Tal como vigora, o direito de opinião, enquanto liberdade de expressão do pensamento, não é respeitado no futebol, sendo que para as declarações difamatórias, ofensivas e dolosas existem os tribunais comuns e a justiça para todos, como para qualquer cidadão que a eles recorre ou é submetido a apreciação por alegada infracção.
Contrastando com o exposto, todos vimos, no recente fim-de-semana, as imagens de desacatos e de agressões no termo de um jogo de futebol, envolvendo jogadores, staff técnico, organizadores do jogo e outros energúmenos estranhos ao espectáculo desportivo, enquanto indústria, entretenimento e talento.
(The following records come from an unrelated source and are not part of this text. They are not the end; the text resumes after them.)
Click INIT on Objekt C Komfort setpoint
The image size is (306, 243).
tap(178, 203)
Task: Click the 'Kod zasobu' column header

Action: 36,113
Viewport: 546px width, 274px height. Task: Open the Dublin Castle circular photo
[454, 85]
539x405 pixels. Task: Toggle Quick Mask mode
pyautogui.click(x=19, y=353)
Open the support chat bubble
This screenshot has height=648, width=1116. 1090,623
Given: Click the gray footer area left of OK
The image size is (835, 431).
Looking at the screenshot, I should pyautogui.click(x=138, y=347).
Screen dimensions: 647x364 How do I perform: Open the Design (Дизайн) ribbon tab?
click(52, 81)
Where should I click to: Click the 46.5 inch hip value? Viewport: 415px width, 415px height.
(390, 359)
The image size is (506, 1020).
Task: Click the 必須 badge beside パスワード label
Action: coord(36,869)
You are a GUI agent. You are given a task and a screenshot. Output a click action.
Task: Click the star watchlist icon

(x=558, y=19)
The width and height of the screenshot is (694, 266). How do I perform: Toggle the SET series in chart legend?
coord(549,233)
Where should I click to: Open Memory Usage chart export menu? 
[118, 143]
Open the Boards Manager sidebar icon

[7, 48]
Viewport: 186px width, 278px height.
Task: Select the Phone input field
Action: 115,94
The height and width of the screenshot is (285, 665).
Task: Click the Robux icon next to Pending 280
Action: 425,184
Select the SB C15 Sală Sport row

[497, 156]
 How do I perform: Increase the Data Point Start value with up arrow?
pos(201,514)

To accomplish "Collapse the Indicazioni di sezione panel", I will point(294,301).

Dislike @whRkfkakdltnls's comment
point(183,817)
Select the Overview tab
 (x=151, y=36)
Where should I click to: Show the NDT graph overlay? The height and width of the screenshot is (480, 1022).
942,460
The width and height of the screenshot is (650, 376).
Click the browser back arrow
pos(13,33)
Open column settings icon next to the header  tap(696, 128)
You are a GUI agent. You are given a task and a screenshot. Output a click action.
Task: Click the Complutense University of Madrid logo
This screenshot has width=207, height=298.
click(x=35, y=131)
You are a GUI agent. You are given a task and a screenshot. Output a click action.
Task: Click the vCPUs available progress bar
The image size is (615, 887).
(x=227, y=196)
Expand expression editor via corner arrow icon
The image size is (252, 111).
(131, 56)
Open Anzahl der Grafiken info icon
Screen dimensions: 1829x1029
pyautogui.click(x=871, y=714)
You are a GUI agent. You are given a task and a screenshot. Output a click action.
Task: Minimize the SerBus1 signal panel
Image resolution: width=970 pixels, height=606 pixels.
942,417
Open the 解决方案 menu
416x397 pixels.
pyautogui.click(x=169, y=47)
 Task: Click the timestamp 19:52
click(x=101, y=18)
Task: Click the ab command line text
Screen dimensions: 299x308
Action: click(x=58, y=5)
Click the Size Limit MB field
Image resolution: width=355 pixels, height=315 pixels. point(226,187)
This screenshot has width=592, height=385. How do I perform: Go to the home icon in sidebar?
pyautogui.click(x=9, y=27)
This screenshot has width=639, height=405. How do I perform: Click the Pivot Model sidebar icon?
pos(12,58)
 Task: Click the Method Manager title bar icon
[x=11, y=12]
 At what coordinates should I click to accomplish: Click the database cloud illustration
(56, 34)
Depois, perante a vergonha dos factos, vêm dizer que mais parecia o Terceiro Mundo, como se este, além da pobreza e da discriminação, fosse a fonte de todos os males.
Portugal tem títulos de futebol na Europa e no Mundo que nos orgulham como portugueses, “aqueles que por obras valerosas se vão da lei da morte libertando” (citando Luís de Camões), tal como tem profissionais, técnicos e cientistas de várias áreas do conhecimento, bem como atletas de outros desportos cuja mais-valia é reconhecida internacionalmente, representando um exemplo e a força de um povo.
Mas também tem fontes de violência no desporto que nos envergonham, a que urge por cobro. Neste caso, através da democratização do futebol – jogo e arte que não está acima de qualquer suspeita –, penalizando devidamente quem comete tais actos de violência, quem os estimula e quem se serve da confusão para reinar.
Veremos se as estruturas desportivas e os seus agentes (descomprometidos?) são tão pressurosos a condenar e a castigar este alarde deprimente de ferocidade e selvajaria, como são apressados a impedir a liberdade de expressão do pensamento, atribuindo as decisões e as lições à Justiça, o que é da Justiça.